概ね深夜の23時台~翌朝1時台の間に運行される(ターミナル駅前などを出発する)ことが多い。また、終点には遅くとも午前3時前後に到着するダイヤ設定のため、いわゆる「夜行バス」(翌朝目的地に到着するバス)には該当しない。事業者によっては「深夜急行バス」「深夜特急バス」、また愛称を付与(「ミッドナイトアロー」国際興業・「はんな号」奈良交通 など)して呼ぶことがある。
深夜に帰宅する者の救済とタクシーの代替を兼ねていることから、通常の路線バス・並行鉄道と比べて2倍以上の割増運賃が設定されている系統がほとんどである。
1970年、小田急小田原線・鶴川駅から鶴川団地向けの最終バスの延長的なものとして、23時台に2本設定されたのが深夜バスの起源とされている。当時の通常運賃の3倍という運賃設定ながら、それでもタクシーよりは安いということと、同じく当時不足していたタクシーを待つ必要が無くなったことから好評を博し、同様の問題を抱えるベッドタウンを中心に、深夜バスのネットワークが広がっていった。
しかし、その後のバブル景気崩壊に伴い、運賃の割高感が感じられることや、タクシーが余って待たずに乗れるようになった(深夜バスの設定の背景にはタクシーの慢性的不足という背景があった)ことや、最終列車の延長・鉄道網の拡大、深夜時間帯に運転士や運行管理の従業員を働かせることによるコスト面の問題から縮小・統廃合されるケースが相次いだが、地域事情によっては現在も深夜に帰宅する人たちに欠かせない大切な足として、今もなお走り続けている。
また、飲酒の機会が増える年末や歓送迎会などの時期のみ、「最終バス出発後に運転」という純然たる臨時バス方式で運行する事業者もある。この時、バス会社および親会社である鉄道会社がグループにタクシー会社も抱えている場合は、その会社が営む事業や所属するタクシー連合・無線配車組織などに配慮し、深夜バスの運行に消極的な姿勢を取る例は往々にして存在する。
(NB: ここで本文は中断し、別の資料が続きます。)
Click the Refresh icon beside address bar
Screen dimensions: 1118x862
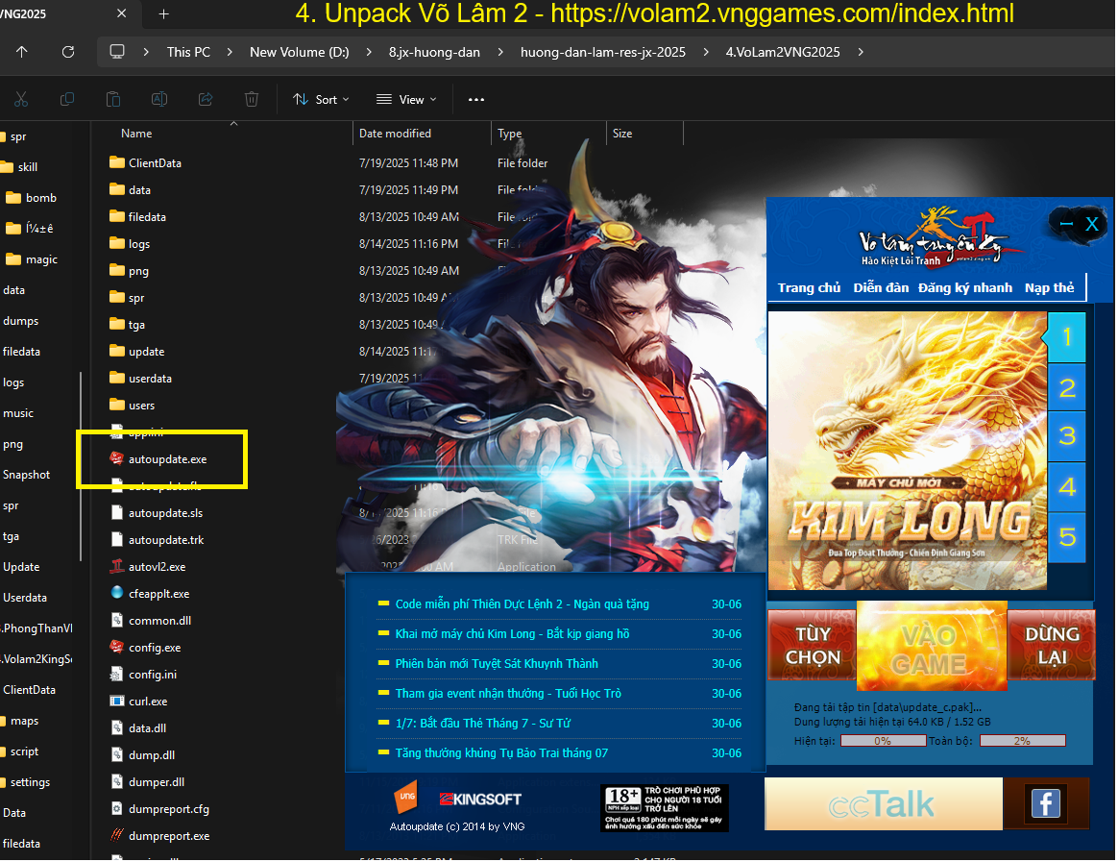[x=67, y=52]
深夜バスの運賃は鉄道の最終列車などに接続し、一般の乗合バス路線をトレスする路線(例:近鉄奈良線の特定の駅などから住宅団地を結ぶ午前0時以降の便・奈良交通)の場合、通常運賃の倍額(定期券やフリー乗車券などの所持者は追加で現金、もしくは乗車カードなどで通常運賃を支払って倍額支払いとして降車)である深夜割増が適用される。
一方、鉄道路線の終電に乗り遅れた乗客を救済する目的で運行される深夜バス(例:首都圏の系統・大阪周辺の系統)においては、タクシー料金よりは低いものの、類似区間を鉄道で行く場合の3倍~7倍、路線によってはタクシーよりはちょっと安くて済む程度といった、かなり高額な運賃が設定されている。
後者については増額運賃の見返りとして、通常の路線バスタイプの車両ではなくリムジンバスタイプの車両を充当する事業者もある。また、交通系ICカード対応車両が配車され、それにより運賃を決済することで割引がなされたり、はたまた運賃支払いは現金に限り、カード類での支払いを一切受け付けない(旧式の現金単能運賃箱のみ取り付けられた車両が配車される)など、対応はまちまちである。
2013年の年末から2014年11月1日未明までは、都営バスの渋谷駅前~六本木駅前間を結ぶ「深夜01系統」の終夜運転が試行された。運転日は暦日で記すと休日を除いた火曜から土曜、午前1時~午前5時までの便で、警備員も警乗していた。運賃は1乗車につき通常運賃の倍額・400円。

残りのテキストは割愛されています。